Ads Brain panels should reference campaigns and experiments.

Finance Brain panels should reference exposure and risk.

This prevents page confusion.

Brain-Specific Intent

Each Brain page should emphasise different signals.

Affiliate Brain Page

Focus areas:

• Opportunity Intake
• Evaluation Queue
• Viability Analysis
• Classification State
• Testing Readiness

This page represents the front end of the revenue pipeline.

Ads Brain Page

Focus areas:

• Campaign Health
• Active Experiments
• Creative Performance
• Iteration State
• Scaling Candidates

This page represents the traffic acquisition engine.

Finance Brain Page

Focus areas:

• Active Capital Exposure
• Exposure Distribution
• Scaling Approval Queue
• Risk Levels
• Runway Awareness

This page protects financial survivability.

Experimentation Brain Page

Focus areas:

• Experiment Registry
• Validation Status
• Statistical Discipline
• Test Outcomes
• Meta-study Signals

This page enforces experiment integrity.

SIT Brain Page

Focus areas:

• System Integrity Alerts
• Structural Violations
• Rule Enforcement
• Drift Detection
• Incident Logs

This page protects system architecture and rules.

AIBS Brain Page

Focus areas:

• Automation Status
• Workflow Health
• System Uptime
• AI Workforce Visibility
• Operational Stability Alerts

This page monitors automation infrastructure.

Visual System Requirements

All Brain pages must follow the same visual design system.

Required qualities include:

• clear information hierarchy
• strong section titles
• clean card layout
• consistent padding and spacing
• readable typography
• minimal visual clutter

The interface must feel like a professional internal system dashboard.

Status Colour Use

Status colours must represent system state.

Recommended pattern:

• Green — Healthy
• Amber — Watch
• Red — Risk
• Blue — Informational

Colour must never replace structure.

WordPress Constraint Rule

These pages currently exist inside WordPress admin.

Despite this constraint, Brain pages must still aim for the quality of a professional internal operations dashboard.

The interface must not resemble generic plugin configuration pages.

Future Brain Compatibility

This page standard is designed to support future Brains.
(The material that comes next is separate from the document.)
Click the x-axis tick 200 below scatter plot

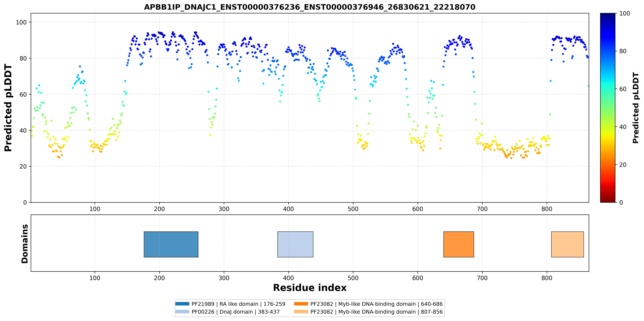pos(159,209)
Potential additions may include:

• Research Brain
• Product Brain
• PPL Brain
• Opportunity Brain
• Compliance Brain

When new Brains are added, they must inherit this page structure.

Final Rule

Brain pages must express the intelligence of each system clearly.

They must remain:

• consistent
• structured
• readable
• professional

HeadOffice must feel like a coherent governance console rather than a collection of unrelated admin pages.
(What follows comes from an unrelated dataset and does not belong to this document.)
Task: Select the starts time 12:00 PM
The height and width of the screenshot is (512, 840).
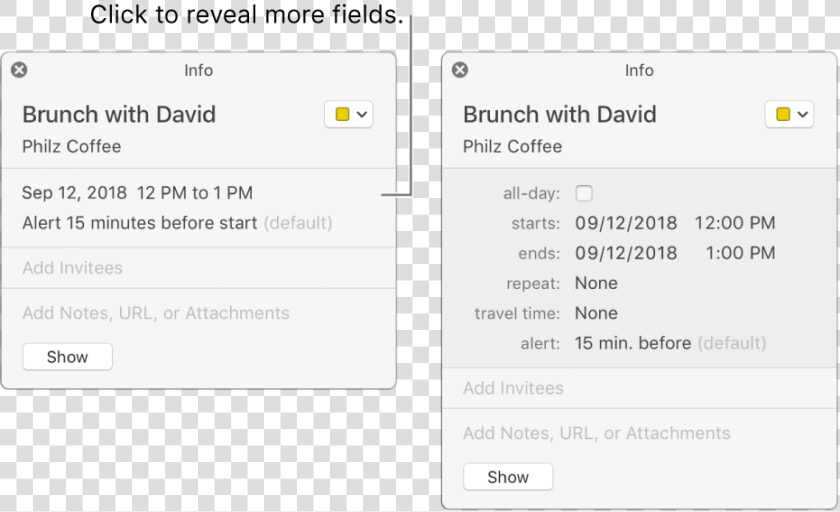Action: click(735, 223)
The Brain Page Standard ensures that MWMS presents as a disciplined system.

Drift Protection

The system must prevent:

• Brain pages drifting into unrelated layouts
• visibility pages becoming operational control surfaces
• different Brains using conflicting dashboard structure patterns
• generic cards replacing domain-specific intelligence
• visual inconsistency weakening system coherence
• future Brain pages being added without inheriting the standard layout

Brain reporting pages must remain visually consistent, structurally predictable, and governance-safe.

Architectural Intent

HeadOffice UI – Brain Page Standard exists to define a shared presentation framework for Brain reporting pages so HeadOffice can observe multiple systems through a coherent interface without losing domain clarity.
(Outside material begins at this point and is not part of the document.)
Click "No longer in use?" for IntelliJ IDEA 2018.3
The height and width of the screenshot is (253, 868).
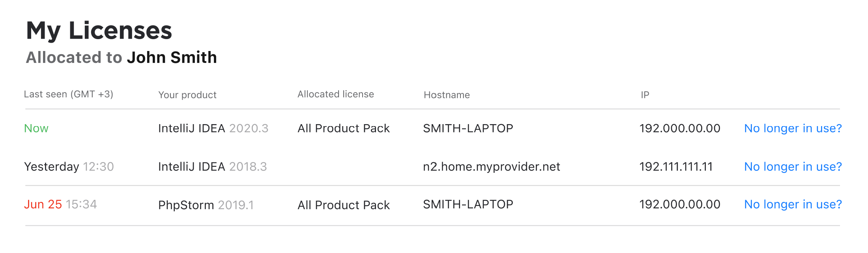pos(793,167)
Its role is to make the MWMS governance console feel unified, disciplined, and readable while still allowing each Brain page to express the signals that matter most to its own role.

Change Log

Version: v1.1
Date: 2026-03-15
Author: MWMS HeadOffice
Change: Rebuilt page to align with the locked MWMS document standard for this cleanup pass. Preserved the original purpose, core principle, layout sequence, section definitions, similarity-versus-distinction logic, Brain-specific intent, visual system requirements, WordPress constraint rule, future compatibility note, and final rule. Added standard document header, Scope, Definition / Rules structure, Drift Protection, and Architectural Intent sections.

Version: v1.0
Date: 2026-03-13
Author: MWMS HeadOffice
Change: Initial creation of HeadOffice UI – Brain Page Standard defining the standard structural layout for all Brain reporting pages inside HeadOffice.